Extracted records
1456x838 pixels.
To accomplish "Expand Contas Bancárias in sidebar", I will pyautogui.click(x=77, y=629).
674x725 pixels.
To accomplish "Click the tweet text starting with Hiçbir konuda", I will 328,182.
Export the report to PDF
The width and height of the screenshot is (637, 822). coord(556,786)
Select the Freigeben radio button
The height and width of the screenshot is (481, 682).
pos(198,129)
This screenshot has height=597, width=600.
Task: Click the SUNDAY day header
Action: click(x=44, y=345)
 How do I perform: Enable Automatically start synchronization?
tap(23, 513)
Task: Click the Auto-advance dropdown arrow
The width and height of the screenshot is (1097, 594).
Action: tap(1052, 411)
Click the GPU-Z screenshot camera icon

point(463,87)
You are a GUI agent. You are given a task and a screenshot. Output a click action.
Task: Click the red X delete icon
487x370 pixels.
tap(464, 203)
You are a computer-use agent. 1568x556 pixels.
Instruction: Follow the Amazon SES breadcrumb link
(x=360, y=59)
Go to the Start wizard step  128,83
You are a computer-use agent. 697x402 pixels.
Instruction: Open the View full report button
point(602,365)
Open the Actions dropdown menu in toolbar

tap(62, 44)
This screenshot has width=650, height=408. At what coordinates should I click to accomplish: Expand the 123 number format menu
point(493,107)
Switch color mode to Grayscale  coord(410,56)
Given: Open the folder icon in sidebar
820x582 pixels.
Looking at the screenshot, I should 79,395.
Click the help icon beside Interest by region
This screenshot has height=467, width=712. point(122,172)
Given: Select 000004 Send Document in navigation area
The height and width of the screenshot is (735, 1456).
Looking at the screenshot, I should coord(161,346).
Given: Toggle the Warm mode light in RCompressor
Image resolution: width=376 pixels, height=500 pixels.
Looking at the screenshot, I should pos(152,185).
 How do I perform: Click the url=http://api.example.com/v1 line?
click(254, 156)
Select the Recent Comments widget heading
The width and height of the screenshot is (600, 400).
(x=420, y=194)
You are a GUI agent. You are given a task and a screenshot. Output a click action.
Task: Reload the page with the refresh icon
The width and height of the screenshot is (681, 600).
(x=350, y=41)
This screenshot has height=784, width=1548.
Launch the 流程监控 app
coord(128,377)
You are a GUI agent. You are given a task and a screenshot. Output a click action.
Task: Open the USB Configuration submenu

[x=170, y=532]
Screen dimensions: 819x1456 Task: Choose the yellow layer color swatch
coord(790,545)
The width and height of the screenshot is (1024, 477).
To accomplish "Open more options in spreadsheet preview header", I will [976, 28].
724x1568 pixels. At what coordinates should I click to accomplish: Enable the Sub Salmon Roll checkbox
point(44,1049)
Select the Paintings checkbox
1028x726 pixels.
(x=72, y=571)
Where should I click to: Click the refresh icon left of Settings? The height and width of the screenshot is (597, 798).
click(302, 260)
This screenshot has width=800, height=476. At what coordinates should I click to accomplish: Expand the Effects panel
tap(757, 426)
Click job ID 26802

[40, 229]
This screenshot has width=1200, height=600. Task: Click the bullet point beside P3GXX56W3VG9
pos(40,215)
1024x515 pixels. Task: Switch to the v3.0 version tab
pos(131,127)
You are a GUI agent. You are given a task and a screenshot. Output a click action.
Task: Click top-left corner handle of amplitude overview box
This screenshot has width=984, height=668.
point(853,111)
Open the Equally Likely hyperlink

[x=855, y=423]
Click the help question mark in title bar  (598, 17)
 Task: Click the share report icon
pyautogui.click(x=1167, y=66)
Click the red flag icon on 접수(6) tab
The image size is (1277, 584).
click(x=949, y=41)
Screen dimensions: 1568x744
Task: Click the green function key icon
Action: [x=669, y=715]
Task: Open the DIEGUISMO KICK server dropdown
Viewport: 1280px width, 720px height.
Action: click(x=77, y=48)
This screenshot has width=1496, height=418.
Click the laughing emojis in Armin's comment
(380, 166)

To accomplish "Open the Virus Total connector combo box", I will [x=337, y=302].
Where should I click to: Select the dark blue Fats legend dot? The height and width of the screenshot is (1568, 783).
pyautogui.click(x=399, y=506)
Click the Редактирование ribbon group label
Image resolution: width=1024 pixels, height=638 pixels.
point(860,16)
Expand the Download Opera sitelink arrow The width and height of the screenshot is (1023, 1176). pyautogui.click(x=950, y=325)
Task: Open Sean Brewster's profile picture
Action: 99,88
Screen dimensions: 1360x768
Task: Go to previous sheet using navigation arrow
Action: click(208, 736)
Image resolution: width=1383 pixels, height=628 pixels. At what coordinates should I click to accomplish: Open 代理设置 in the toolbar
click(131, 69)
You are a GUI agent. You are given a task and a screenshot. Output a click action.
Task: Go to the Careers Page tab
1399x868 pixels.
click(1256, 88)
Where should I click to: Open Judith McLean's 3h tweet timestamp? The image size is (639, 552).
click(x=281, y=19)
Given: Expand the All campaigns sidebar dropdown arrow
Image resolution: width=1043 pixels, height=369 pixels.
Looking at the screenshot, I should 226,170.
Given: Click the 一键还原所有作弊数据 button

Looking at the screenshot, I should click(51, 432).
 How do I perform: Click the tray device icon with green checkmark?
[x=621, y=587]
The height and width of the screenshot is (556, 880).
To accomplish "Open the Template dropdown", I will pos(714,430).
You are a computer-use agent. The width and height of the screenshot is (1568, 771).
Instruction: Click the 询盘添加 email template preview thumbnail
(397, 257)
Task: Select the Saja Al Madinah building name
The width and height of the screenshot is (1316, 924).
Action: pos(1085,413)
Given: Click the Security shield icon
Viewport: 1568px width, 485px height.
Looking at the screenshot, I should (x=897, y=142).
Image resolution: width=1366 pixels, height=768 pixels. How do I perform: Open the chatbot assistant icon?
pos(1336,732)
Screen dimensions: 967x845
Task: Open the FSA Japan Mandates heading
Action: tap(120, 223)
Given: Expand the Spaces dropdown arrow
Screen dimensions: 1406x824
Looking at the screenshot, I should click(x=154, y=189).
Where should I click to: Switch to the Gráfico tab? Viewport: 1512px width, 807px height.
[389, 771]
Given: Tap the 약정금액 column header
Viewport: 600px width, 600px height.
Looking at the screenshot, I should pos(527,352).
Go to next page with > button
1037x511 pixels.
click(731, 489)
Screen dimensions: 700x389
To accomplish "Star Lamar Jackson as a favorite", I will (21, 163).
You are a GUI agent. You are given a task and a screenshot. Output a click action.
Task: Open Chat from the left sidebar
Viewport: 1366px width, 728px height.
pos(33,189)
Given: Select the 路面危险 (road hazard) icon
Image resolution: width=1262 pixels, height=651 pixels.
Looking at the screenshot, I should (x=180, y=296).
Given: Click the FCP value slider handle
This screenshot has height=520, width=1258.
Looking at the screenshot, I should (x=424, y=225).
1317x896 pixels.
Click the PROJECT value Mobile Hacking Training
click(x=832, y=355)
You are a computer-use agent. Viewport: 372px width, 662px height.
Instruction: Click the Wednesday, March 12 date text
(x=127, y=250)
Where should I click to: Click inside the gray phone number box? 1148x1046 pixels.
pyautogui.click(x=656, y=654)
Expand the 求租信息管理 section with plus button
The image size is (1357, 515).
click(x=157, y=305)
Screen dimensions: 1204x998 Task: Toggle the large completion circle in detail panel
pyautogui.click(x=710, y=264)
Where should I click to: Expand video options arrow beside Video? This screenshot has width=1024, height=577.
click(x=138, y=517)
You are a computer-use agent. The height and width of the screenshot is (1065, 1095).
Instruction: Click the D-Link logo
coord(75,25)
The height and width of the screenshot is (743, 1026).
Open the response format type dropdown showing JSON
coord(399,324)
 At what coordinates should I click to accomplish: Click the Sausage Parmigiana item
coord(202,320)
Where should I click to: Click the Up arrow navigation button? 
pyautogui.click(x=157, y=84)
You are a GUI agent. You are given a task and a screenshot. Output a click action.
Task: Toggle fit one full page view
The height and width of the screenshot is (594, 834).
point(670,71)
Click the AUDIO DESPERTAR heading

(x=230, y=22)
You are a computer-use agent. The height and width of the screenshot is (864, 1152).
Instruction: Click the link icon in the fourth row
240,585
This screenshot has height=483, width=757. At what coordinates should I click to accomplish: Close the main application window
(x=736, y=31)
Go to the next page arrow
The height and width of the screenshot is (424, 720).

§ **WORK INSTRUCTIONS**: Give the number of lines in the records that contain the string "handle", and nothing besides.

§ **EXERCISE RESULT**: 2